_Records shown:_
========================================

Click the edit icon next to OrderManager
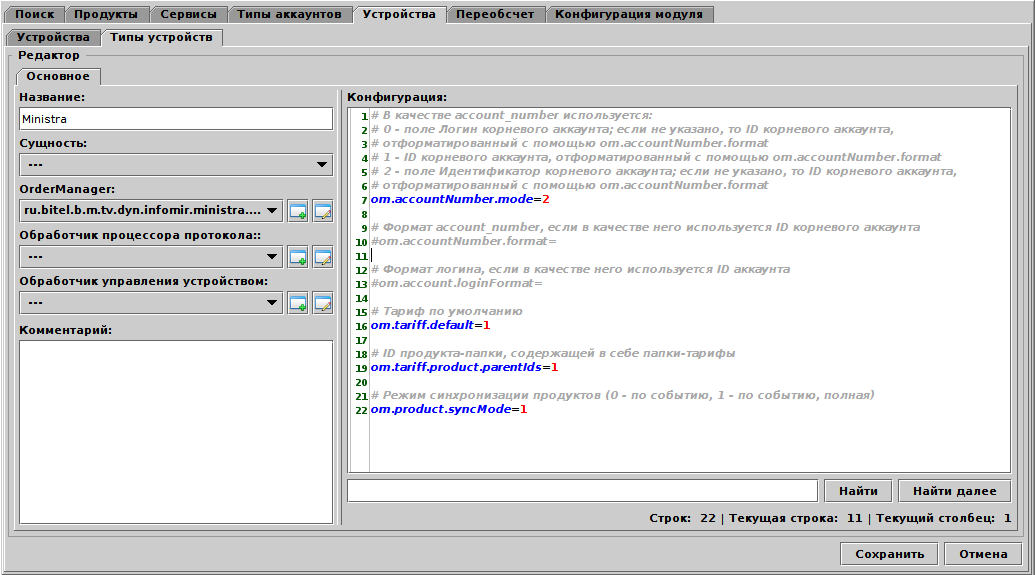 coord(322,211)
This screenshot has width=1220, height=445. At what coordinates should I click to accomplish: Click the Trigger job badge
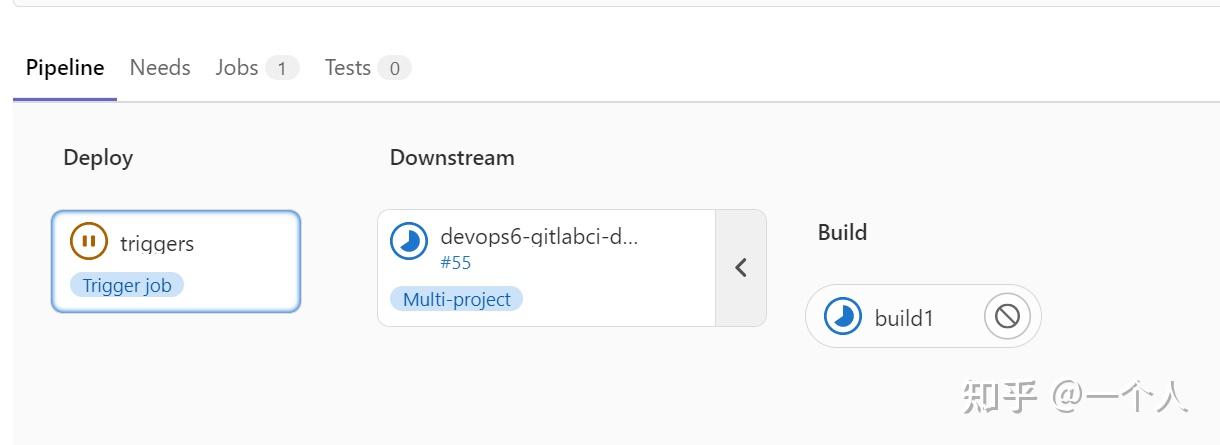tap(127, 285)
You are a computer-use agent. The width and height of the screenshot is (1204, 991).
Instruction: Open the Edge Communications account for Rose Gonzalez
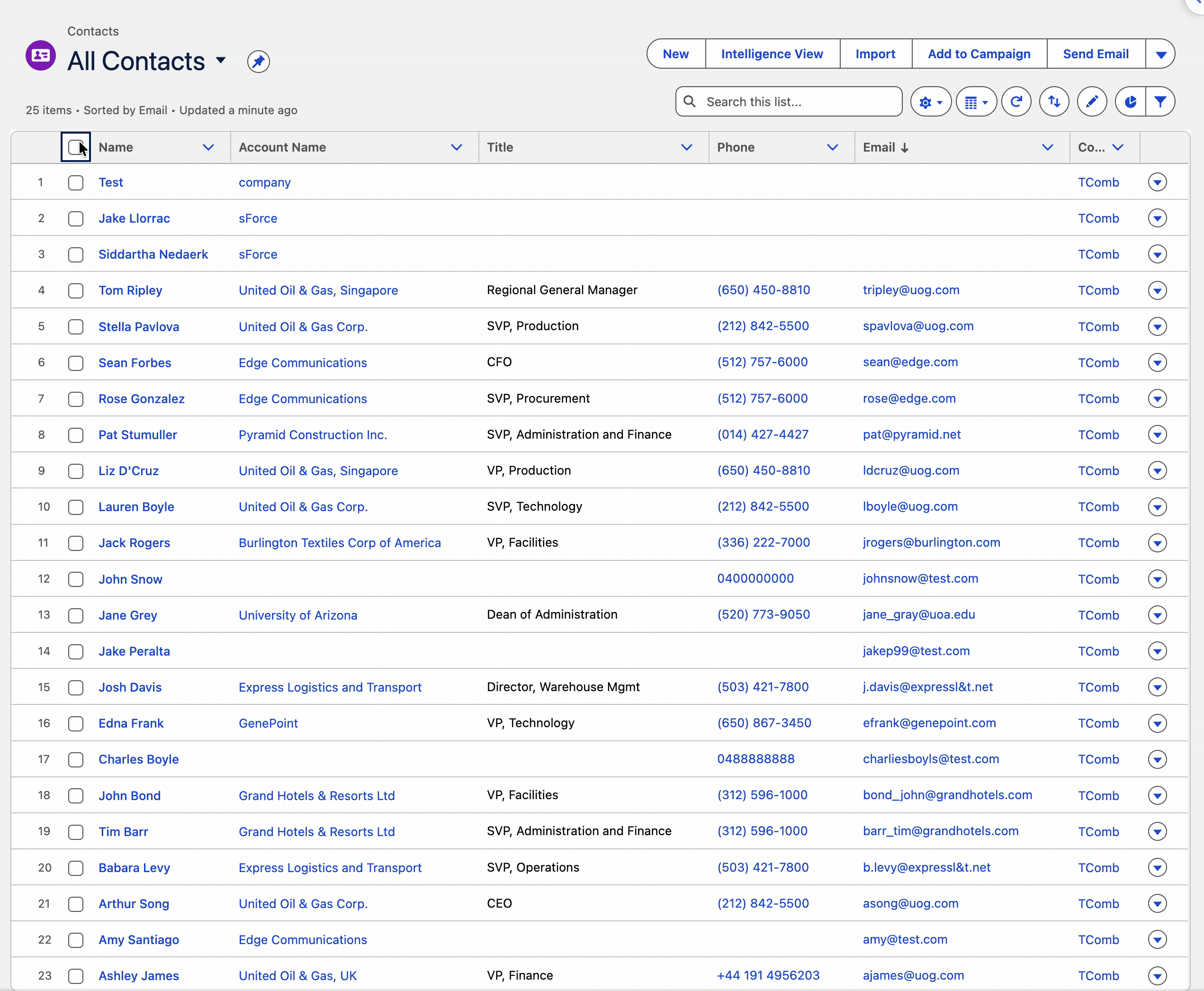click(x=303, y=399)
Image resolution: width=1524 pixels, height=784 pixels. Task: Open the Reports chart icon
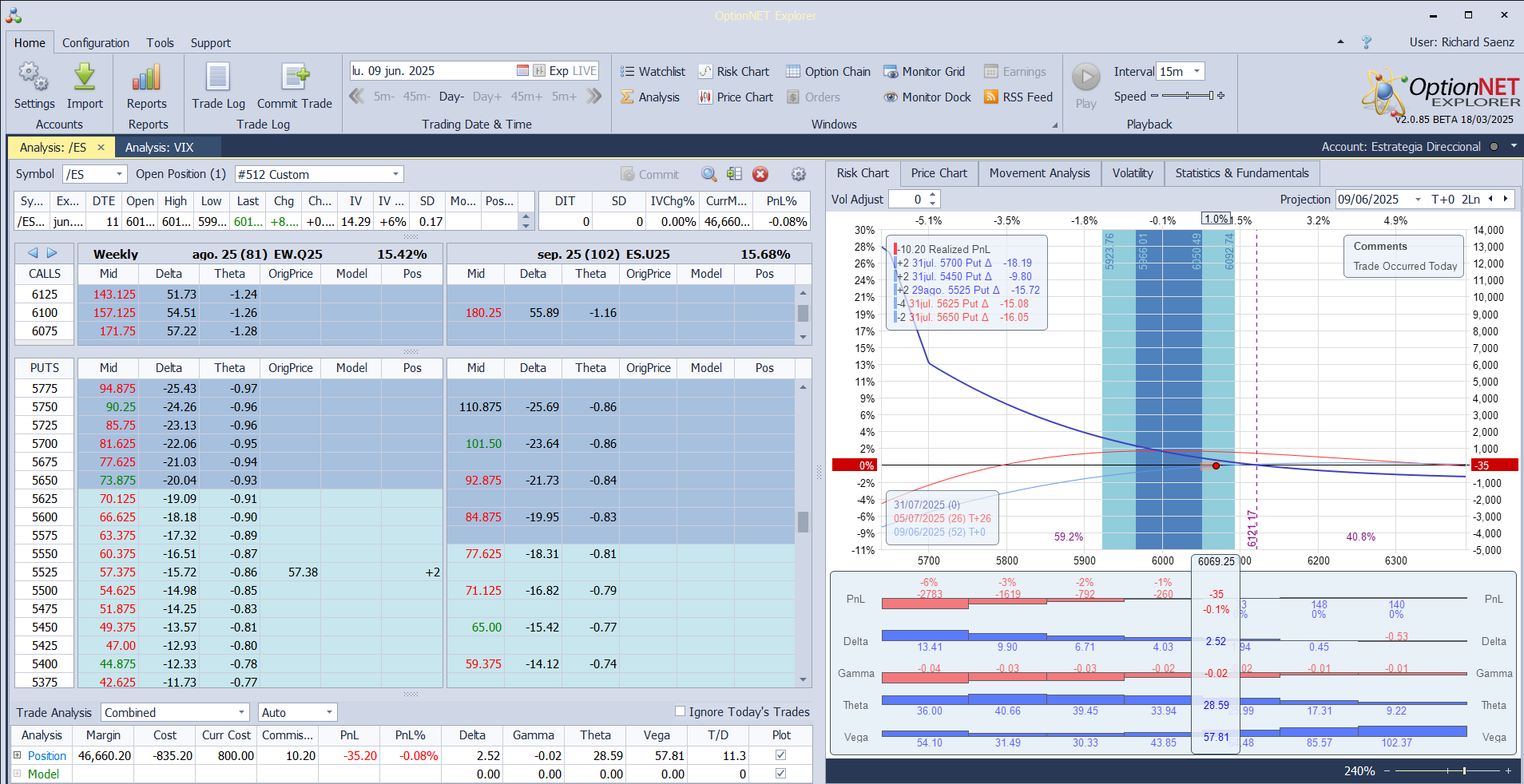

========================================

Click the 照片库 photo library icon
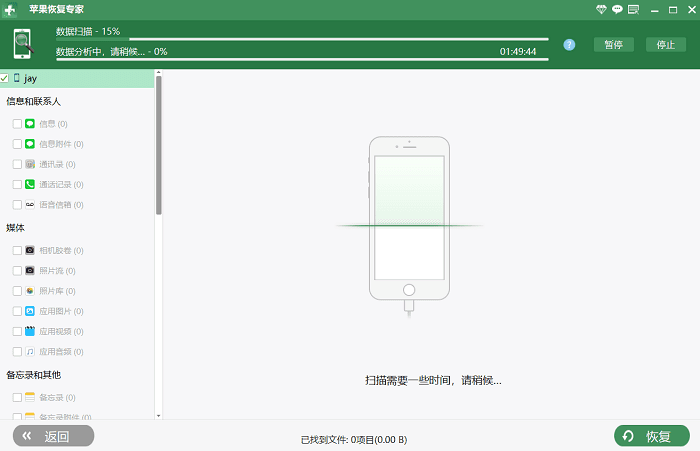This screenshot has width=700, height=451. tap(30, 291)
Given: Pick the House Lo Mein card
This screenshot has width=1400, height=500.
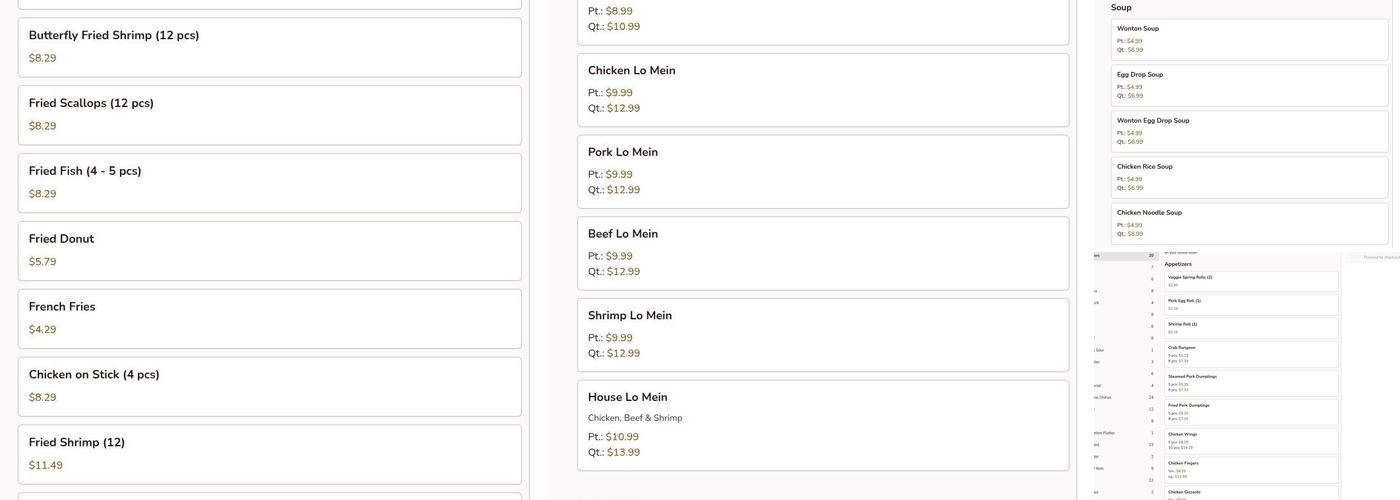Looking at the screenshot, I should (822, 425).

========================================

_Task prompt:_ Skip every picture, and restate word for word only the lines above from the line containing "Click the edit icon next to OrderManager" to the line containing "Image resolution: width=1524", both of them included.

_Output of the task:_
Click the edit icon next to OrderManager
 coord(322,211)
This screenshot has width=1220, height=445. At what coordinates should I click to accomplish: Click the Trigger job badge
tap(127, 285)
You are a computer-use agent. The width and height of the screenshot is (1204, 991).
Instruction: Open the Edge Communications account for Rose Gonzalez
click(x=303, y=399)
Image resolution: width=1524 pixels, height=784 pixels. Task: Open the Reports chart icon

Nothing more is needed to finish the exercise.